Posted on 9:08 AM by Gawar

Part of the James Bond Blogathon

Following Will's post on his own autobiographical approach to the series, I thought I would tell the story of my own life in Bond.

Among other things, my dissertation on Song of the South attempts to document how affective attachments to certain franchises and brands (Disney) are dependent less on content and more on what gets generated over the years through longevity, difference and repetition. Disney is perhaps the best example of this because they are so predicated on generational developments, and on parents' nostalgia at least as much, if not more so, than children's enjoyment of the texts.

My parents were big Bond fans. They were the children of Connery's phenomenon in the 60s. This sustained itself through the 70s and 80s, when I came into the picture. Living Daylights (1987) may not have been the first Bond film I saw in theatres, but its the one first one I remember seeing, at the age of 9. I was obsessed with it, and by the time Licence to Kill came out two years later, I was the one dragging my parents to Bond, even though my mother resisted taking me because I was 11 and it was the first Bond movie rated PG-13!

But it wasn't only Timothy Dalton in the theatres. Around the same time (before or after, I don't remember), I watched all the old Bond films during the ABC "Sunday Night Movie"--remember those? There was a time when the networks didn't think anyone watched on Sundays, except for football and so old movies got recirculated there. "Sunday Night Movie" was also where I saw movies like Lethal Weapon and Commando for the first time. Edited for television, of course.

Perhaps my earliest memory of Bond was not Living Daylights, but living in my parents' home outside Madison, WI, watching You Only Live Twice (1967) on ABC. It was past my bed time, so I pretended to be hungry to buy time, so my Mom would keep feeding me while I watched the movie. I watched most of You Only Live Twice from the dining room table. Finally, mom gave up and let me watch the rest of the movie, knowing I was apparently riveted.

After Licence to Kill tanked at the box office, I was convinced for about three or four years there would never be another Bond film. The franchise had run its course, and I moved on. I was genuinely surprised and excited by the news that Goldeneye would be made (1995), but I didn't have the same investment by my late teen years and into my twenties. I enjoyed the Brosnan Bond films well enough, but I didn't obsess over them. My cinematic tastes had gravitated elsewhere by then and it was mostly ritual and nostalgia that kept me engaged with the franchise's newest developments.

__WORK INSTRUCTIONS__.
1/ List every James Bond film that the Bond blog post names by title.
2/ Pick up the Bond blog post after its last sentence and carry it forward.

__GIVEN DATA__.
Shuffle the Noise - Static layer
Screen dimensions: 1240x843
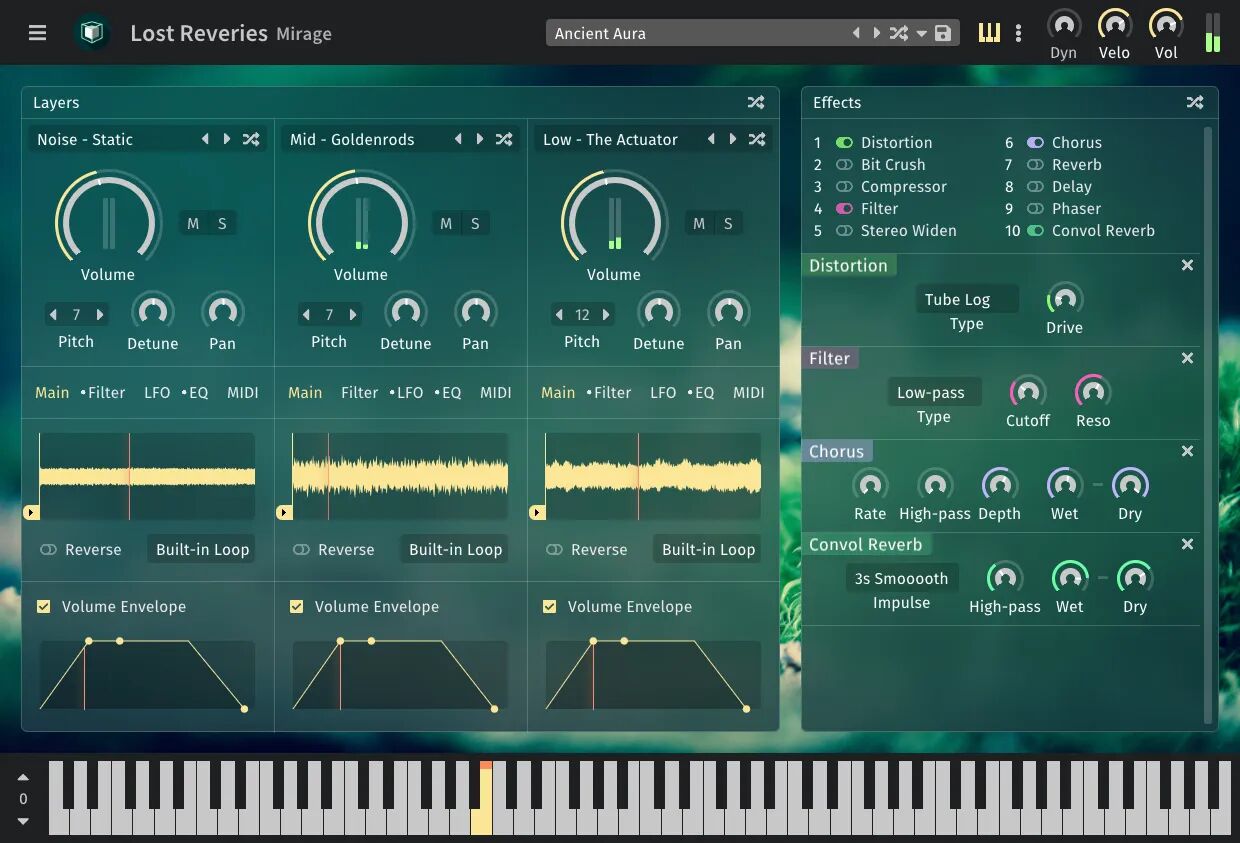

__RESULTS BY TASK__.
1/
Living Daylights
Licence to Kill
You Only Live Twice
Goldeneye

2/
During that time (late 90s), I was more invested in rediscovering the older films. It was during this time that I really discovered and began to appreciate the 60s Bond films, and began to see the Moore ones more critically than I had during my childhood. My old favorites as a kid--Living Daylights, Thunderball, Spy Who Loved Me--were gradually replaced by others--On Her Majesty's Secret Service, Goldfinger, From Russia with Love, Licence to Kill.

There's no question that Casino Royale reinvigorated my interest in the franchise--but it was probably the co-presence of my past love for the franchise with my present awareness of the quality of the film. If I had been approaching the film fresh, I would probably have thought it was an interesting movie, maybe a quality action film, and given it little more thought.

I'm not sure why? in all that I came to like the Bond films. The faults others find in its sexist, imperial ideology, and in its predictable formulas, are not things I would particularly dispute. I think my initial fascination with films was probably rooted in my childhood interest in spies, a fascination that transcended a wide range of both Cold War and World War II films and television shows. When I was young, I was quite the history buff. I think the cold war fantasies of Bond tapped into that.

But I don't really find myself gravitating to that stuff anymore (I think in retrospect it was mostly my father's influence as a kid), and in fact I find a lot of it deeply reactionary. Conservatives love history because it allows them to change the script, to think life is simple, because the complexities, the unknowns, of the present are too much for them (at the same time, progressives like myself are often guilty of looking too much to the future). At its worst, Bond feeds this reactionary impulse, too.

But I don't think its history anymore that attracts me to the Bond films, but a sort of ritualistic impulse, rooted in not only nostalgia, but in the possibility that even beloved texts can evolve into something new and different. That all films, have all fans, have several lives.